The tasks —
(1) Answer these questions from the bran muffin post:
(a) How did eating early in the morning make the writer feel?
(b) What three words does the writer use to describe these bran muffins?
(c) What can the hollowed-out muffins be filled with?
(2) From the bran muffin post, write out the part that opens with the words containing "Bran muffins can" and closes with "in one sitting!".

Given text —
——
Bran Muffin Breakfast Bowls

Bran Muffin Breakfast Bowls

If you haven’t heard by now the word on the street is that breakfast is the most important meal of the day.  For a long, long time I never ate breakfast.  I always found that when I ate early in the morning it would make me tired.  I have learned though that if you have a light breakfast it really does give you energy and helps your metabolism to zip a long all day.

Bran muffins can either be really, really great, moist and delicious or they can be really, really bad and dry.  These bran muffins are THE BEST bran muffins I have ever had, fact.  They are moist, tender and light.  To balance your breakfast out just a little you can hollow these bran muffins out into bowls and fill them with yogurt and fresh fruit.  These breakfast bowls are a new favorite of mine because you get a well balanced breakfast all in one sitting!
——
Extracted information —
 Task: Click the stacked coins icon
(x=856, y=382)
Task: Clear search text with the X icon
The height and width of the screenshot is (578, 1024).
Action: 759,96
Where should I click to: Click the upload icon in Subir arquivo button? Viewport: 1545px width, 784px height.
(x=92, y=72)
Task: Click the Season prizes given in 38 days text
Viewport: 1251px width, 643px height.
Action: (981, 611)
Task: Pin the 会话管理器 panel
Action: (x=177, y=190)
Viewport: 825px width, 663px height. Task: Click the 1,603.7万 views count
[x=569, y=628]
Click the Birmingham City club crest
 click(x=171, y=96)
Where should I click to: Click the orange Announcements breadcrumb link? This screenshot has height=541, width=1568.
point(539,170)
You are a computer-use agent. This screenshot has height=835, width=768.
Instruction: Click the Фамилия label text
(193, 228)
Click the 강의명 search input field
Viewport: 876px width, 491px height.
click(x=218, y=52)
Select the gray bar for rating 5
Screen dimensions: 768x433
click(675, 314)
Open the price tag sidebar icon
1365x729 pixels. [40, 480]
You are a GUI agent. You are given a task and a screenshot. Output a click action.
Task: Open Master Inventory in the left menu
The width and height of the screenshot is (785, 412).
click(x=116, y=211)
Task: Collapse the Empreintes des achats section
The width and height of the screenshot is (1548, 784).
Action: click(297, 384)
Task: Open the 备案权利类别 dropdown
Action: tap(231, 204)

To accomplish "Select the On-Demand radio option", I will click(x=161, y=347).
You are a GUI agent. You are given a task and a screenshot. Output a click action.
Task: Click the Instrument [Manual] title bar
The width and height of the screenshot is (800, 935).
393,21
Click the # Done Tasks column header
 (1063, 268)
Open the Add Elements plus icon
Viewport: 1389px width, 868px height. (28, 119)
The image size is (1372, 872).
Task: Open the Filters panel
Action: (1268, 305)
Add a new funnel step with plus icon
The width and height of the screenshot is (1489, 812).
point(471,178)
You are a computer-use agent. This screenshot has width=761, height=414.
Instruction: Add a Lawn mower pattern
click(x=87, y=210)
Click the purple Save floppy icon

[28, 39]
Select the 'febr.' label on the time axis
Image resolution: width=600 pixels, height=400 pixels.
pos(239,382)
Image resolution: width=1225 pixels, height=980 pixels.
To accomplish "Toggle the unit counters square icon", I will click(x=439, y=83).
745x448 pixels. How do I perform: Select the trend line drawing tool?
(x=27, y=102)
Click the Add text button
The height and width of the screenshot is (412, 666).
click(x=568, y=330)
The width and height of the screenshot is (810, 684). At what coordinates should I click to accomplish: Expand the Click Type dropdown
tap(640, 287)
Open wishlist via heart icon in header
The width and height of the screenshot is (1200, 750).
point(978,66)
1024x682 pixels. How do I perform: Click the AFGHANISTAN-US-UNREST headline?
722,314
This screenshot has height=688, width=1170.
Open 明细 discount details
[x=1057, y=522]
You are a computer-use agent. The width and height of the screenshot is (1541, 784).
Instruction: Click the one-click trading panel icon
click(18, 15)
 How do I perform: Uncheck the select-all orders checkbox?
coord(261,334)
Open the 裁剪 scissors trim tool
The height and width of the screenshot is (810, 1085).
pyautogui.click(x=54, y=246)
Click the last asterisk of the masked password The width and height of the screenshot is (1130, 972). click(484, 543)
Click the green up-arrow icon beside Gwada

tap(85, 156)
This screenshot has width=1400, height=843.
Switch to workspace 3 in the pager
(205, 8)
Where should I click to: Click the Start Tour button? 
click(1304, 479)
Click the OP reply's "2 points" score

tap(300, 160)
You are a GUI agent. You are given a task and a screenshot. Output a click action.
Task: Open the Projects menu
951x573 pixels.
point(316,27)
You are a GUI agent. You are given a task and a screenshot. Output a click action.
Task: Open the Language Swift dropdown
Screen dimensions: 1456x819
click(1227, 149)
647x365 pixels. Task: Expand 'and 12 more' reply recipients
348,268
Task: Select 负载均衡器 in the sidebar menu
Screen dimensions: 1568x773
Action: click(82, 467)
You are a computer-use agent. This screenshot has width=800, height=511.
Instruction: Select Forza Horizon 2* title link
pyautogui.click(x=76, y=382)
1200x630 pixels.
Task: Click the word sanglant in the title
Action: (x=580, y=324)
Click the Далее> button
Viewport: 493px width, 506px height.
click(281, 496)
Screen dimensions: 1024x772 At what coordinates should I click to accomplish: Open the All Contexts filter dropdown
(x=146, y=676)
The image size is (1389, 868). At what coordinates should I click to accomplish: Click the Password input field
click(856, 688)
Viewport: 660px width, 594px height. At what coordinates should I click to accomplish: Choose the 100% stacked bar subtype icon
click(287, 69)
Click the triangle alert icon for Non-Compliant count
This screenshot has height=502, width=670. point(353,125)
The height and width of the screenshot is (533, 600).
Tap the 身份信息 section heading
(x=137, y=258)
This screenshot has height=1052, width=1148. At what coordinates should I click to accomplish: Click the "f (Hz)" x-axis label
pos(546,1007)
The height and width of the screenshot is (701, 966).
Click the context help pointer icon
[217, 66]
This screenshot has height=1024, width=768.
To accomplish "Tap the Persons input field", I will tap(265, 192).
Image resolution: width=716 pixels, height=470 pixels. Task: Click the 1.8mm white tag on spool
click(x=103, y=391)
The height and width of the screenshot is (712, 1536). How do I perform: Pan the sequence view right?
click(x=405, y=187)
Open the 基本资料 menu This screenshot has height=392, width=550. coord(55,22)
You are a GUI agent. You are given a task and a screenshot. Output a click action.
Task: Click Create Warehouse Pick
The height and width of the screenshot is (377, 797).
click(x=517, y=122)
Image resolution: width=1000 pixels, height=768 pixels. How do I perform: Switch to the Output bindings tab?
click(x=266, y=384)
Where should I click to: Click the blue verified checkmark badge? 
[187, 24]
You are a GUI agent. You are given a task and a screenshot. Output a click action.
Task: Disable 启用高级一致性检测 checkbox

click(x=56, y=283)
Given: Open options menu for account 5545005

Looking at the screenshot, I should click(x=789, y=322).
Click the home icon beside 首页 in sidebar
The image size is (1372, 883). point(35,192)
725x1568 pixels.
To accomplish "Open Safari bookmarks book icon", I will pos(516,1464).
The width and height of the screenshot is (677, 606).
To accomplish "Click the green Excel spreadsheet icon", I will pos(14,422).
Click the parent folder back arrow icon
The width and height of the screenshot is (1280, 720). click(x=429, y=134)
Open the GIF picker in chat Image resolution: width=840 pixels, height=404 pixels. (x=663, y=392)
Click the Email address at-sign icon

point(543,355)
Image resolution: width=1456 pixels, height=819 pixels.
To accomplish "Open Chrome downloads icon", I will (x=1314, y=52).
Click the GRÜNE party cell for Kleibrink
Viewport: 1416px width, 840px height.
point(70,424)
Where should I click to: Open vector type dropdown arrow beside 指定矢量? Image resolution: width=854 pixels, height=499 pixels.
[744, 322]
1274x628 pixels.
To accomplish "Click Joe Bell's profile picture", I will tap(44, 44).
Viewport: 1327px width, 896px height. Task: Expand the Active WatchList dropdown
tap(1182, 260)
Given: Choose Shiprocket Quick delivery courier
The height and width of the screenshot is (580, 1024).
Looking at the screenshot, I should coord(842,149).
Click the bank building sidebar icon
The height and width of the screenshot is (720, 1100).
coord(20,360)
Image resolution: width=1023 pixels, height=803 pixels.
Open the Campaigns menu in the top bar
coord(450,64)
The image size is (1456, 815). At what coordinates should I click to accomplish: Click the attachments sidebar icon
——
Results —
(1)
(a) Tired.
(b) Moist, tender and light.
(c) Yogurt and fresh fruit.

(2)
Bran muffins can either be really, really great, moist and delicious or they can be really, really bad and dry.  These bran muffins are THE BEST bran muffins I have ever had, fact.  They are moist, tender and light.  To balance your breakfast out just a little you can hollow these bran muffins out into bowls and fill them with yogurt and fresh fruit.  These breakfast bowls are a new favorite of mine because you get a well balanced breakfast all in one sitting!